Wired memory ramps up until OOM Killer kicks in every 7 days. Reboot. Repeat.

Started by arkanoid, May 15, 2022, 12:25:59 PM

Previous topic - Next topic



Could you please write the text directly into your postings instead of attachments and screenshots? That would be way more convenient for everybody trying to read what you write.

There are code tags for that:

This is pasted code
or command output.


Thanks,
Patrick
Deciso DEC750
People who think they know everything are a great annoyance to those of us who do. (Isaac Asimov)

roger that, I was just trying to manually collect data even while on the go, so I used screenshots. I'll try to stick with text data.

Now I've wrapped up a shell script to collect

vmstat -m

over time, hopefully I'll get some good data for further analysis. Please redirect me if there's a better way to debug this.

In the meantime, here's latest top -o size

last pid: 36860;  load averages:  0.44,  0.42,  0.46  up 3+07:50:54  14:46:34
53 processes:  1 running, 52 sleeping
CPU:  0.2% user,  0.0% nice, 13.1% system,  0.0% interrupt, 86.7% idle
Mem: 51M Active, 1041M Inact, 547M Wired, 331M Buf, 2314M Free

Just a guess: is your OPNsense UI accessible from the Internet? Possibly someone is probing the UI for bugs causing php-cgi processes with high memory consumption to pile up?
Deciso DEC750
People who think they know everything are a great annoyance to those of us who do. (Isaac Asimov)

nope, the only port available on the Internet is the vpn one, and tcpdump confirms that there's no unexpected traffic

I'd expect peaks in memory, but all I see is a continuous slow leak
last pid: 70854;  load averages:  0.29,  0.46,  0.48    up 3+12:26:21  19:22:01
57 processes:  3 running, 54 sleeping
CPU: 13.4% user,  0.0% nice, 33.3% system,  0.0% interrupt, 53.3% idle
Mem: 65M Active, 1066M Inact, 558M Wired, 340M Buf, 2265M Free

Being curious about your issue... Can you post the output of

vmstat -z | tr ':' ',' | sort -nk4 -t','

We see that your wired memory is increasing slowly over time, does it stabilize at some point or really ends up consuming both free and inactive ? Mine is stable around 800M. It varies between 8 to 12% of the total memory 8G in my case so 800M is around 10%). Do you know how big the numbers were right before an OOM (including free and inactive) ?
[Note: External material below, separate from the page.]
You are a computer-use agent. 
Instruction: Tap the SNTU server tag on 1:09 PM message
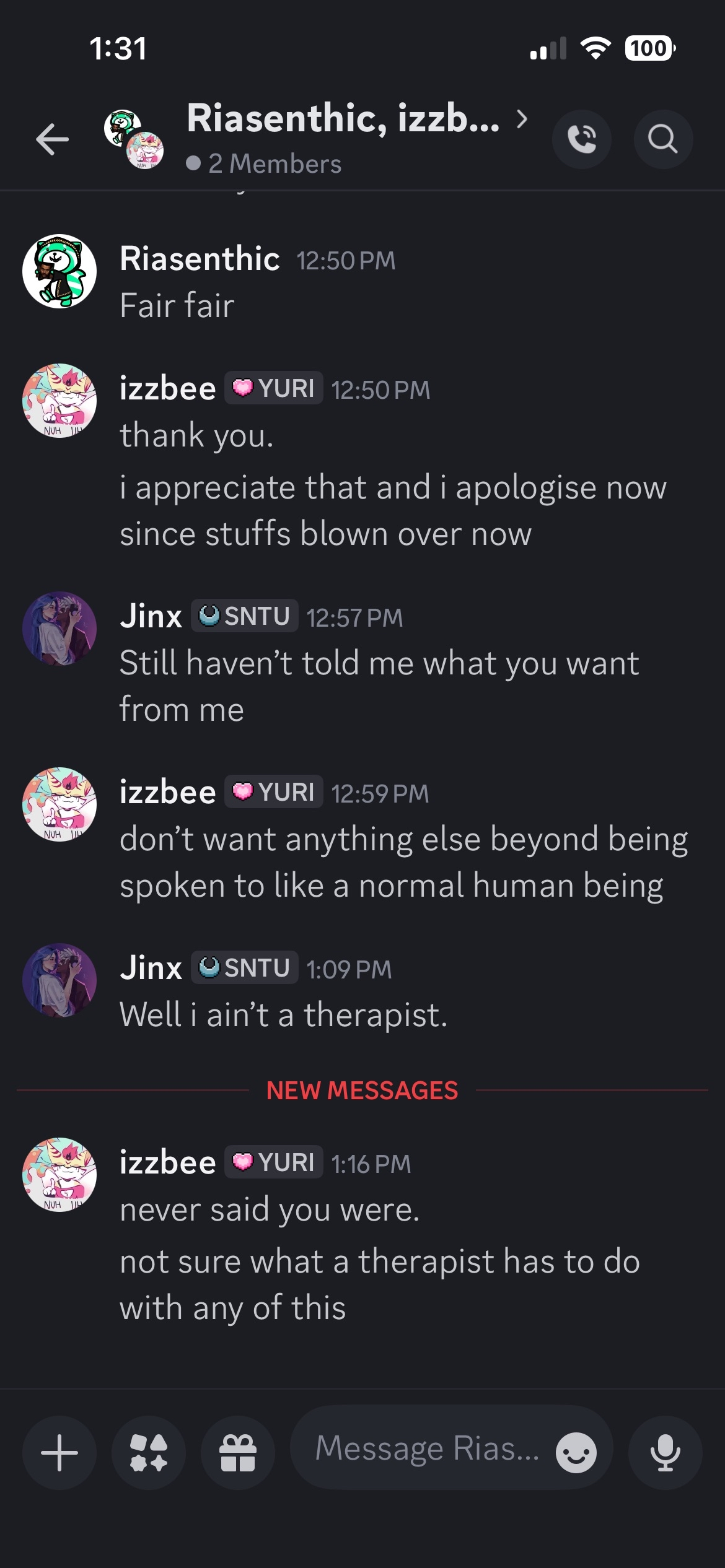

We also see your free being converted into inactive memory. This does not seem abnormal at first glance... This inactive memory can be reused if need be.

You should not be running into an OOM with those numbers unless there is something else eating up the memory or trying to allocate something very rapidly right before the OOM that we do not see here that would explain the OOM.
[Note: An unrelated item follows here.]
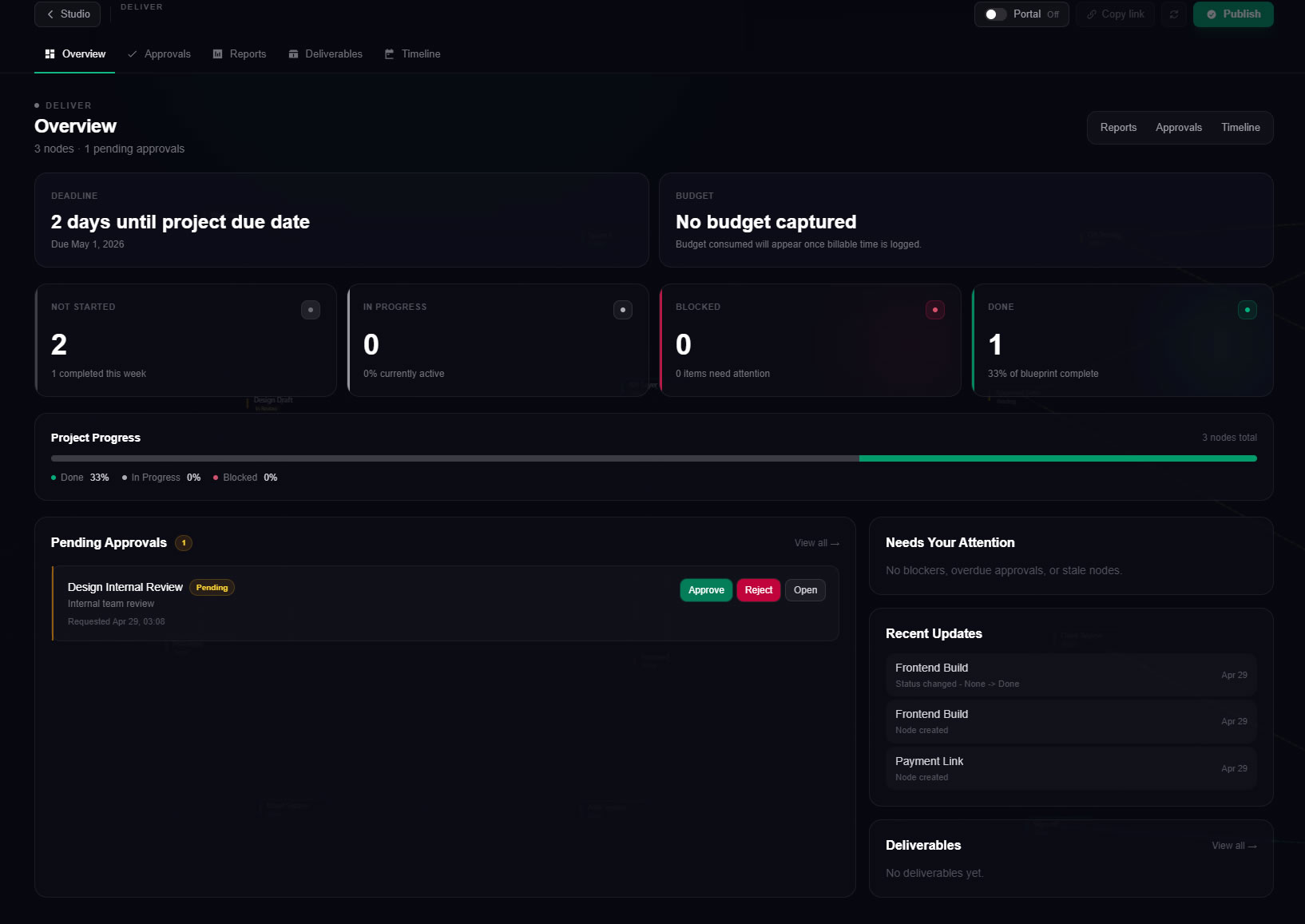This screenshot has width=1305, height=924.
Task: Click the Not Started status indicator dot
Action: [x=311, y=310]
Also, there is indeed a shift in memory from free to inactive that was less present in pre-22 version but I never ran into an OOM because of it, then again I have 8GB of ram, not 4GB so I'm likely less prone to OOM.

What does your Reporting/Health looks like (if you have it) ?
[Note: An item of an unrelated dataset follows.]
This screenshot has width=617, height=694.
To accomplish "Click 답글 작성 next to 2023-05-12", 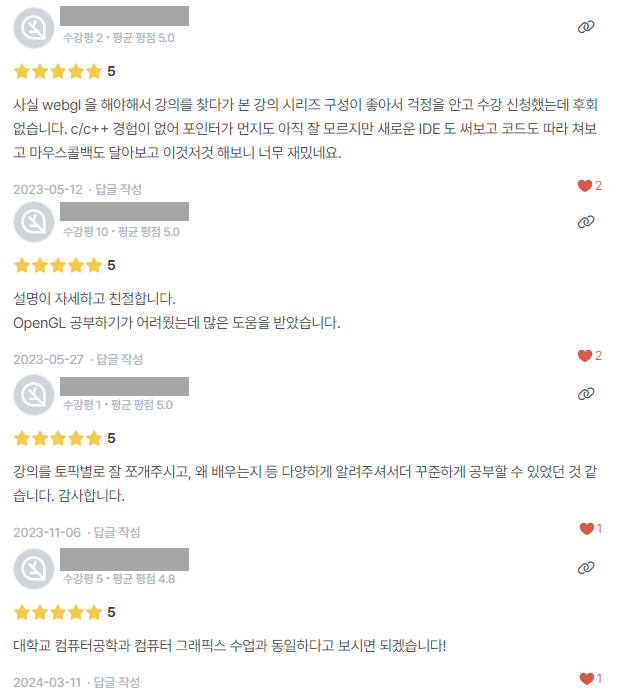I will pyautogui.click(x=119, y=189).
Attached is mine (System/Memory from Reporting/Health) for the last 77 days (inverse turned on, resolution high), each peak is usually a reboot or an upgrade/reboot.

Quote from: RedVortex on May 17, 2022, 11:40:54 PM
Being curious about your issue... Can you post the output of

vmstat -z | tr ':' ',' | sort -nk4 -t','

Thanks for stopping on this issue. Here's the output: https://termbin.com/0uzj

Quote from: RedVortex
We see that your wired memory is increasing slowly over time, does it stabilize at some point or really ends up consuming both free and inactive ? Mine is stable around 800M. It varies between 8 to 12% of the total memory 8G in my case so 800M is around 10%). Do you know how big the numbers were right before an OOM (including free and inactive) ?

It doesn't stabilize over time, it keeps going until OOM kills all processes leaving only kernel alive. Before switching to wireguard kmod it was killing wireguard-go too and so all vpn connections, while now it leaves vpn alive but no other services available.

I'm not sure about the numbers before OOM, my external monitor (zabbix) records "Available memory is defined as free+cached+buffers memory" and last OOM happened when this value was 1.5GB, so not really explaining anything.

Quote from: RedVortex
We also see your free being converted into inactive memory. This does not seem abnormal at first glance... This inactive memory can be reused if need be.

This can be explaining by my manual activation and kill of iperf3 server in tmux terminal. It consumes a lot of memory and releases it afterwards. This is not the cause of OOM as I am aware of this behaviour and problem happens even at night when no iperf3 running and admin is sleeping  :'(
EDIT: can't really be sure of this, just retried and no massive spike in memory usage.

Quote from: RedVortex
You should not be running into an OOM with those numbers unless there is something else eating up the memory or trying to allocate something very rapidly right before the OOM that we do not see here that would explain the OOM.

There's still a possibility that the problem is not caused by a steady rise but a massive spike in memory usage, but so far it seems that the steady rise of wired memory is the only player in the field.


I've been collecting the output of `vmstat -m` by the minute in the last hours. Please find attached the resulting plot of "MemUse" column when filtering out the constant features.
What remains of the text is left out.